DS/CSS Seminar: Ashton Anderson
12:00 pm -
The Cultural Structure of Online Platforms
Abstract: Our ability to measure the cultural makeup of online communities, and in turn understand the cultural structure of online platforms, is limited by the pseudonymous, unstructured, and large-scale nature of digital discussion. We develop a neural embedding methodology to quantify the positioning of online communities along cultural dimensions by leveraging large-scale patterns of aggregate behavior. Applying our methodology to 4.8B Reddit comments made in 10K communities over 14 years, we find that the macro-scale community structure is organized along cultural lines, and that relationships between online cultural concepts are more complex than simply reflecting their offline analogues.
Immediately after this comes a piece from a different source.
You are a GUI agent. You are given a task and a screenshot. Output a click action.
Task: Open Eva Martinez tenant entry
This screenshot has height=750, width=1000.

Examining political content, we show Reddit underwent a significant polarization event around the 2016 U.S. presidential election, and remained highly polarized for years afterward. Contrary to conventional wisdom, however, instances of individual users becoming more polarized over time are rare; the majority of platform-level polarization is driven by the arrival of new and newly political users. Our methodology is broadly applicable to the study of online culture, and our findings have implications for the design of online platforms, understanding the cultural contexts of online content, and quantifying cultural shifts in online behavior.
Speaker Bio: Ashton Anderson is an Assistant Professor of Computer Science at the University of Toronto, where he is also a Faculty Affiliate with both the Vector Institute and the Schwartz-Reisman Institute for Technology and Society. He received his PhD from Stanford University in 2015 and completed a postdoctoral appointment at Microsoft Research NYC in 2017. His research in computational social science encompasses a diverse range of questions at the intersection of AI, data, and society. His work has appeared in prestigious venues including the Proceedings of the National Academy of Sciences, Management Science, and the International Conference on Machine Learning. He received a best paper runner-up award at WWW 2014, was invited to the 2016 TKDD Special Issue of Best Papers of KDD 2016, and won the 2012–2015 Google PhD Fellowship in Social Computing.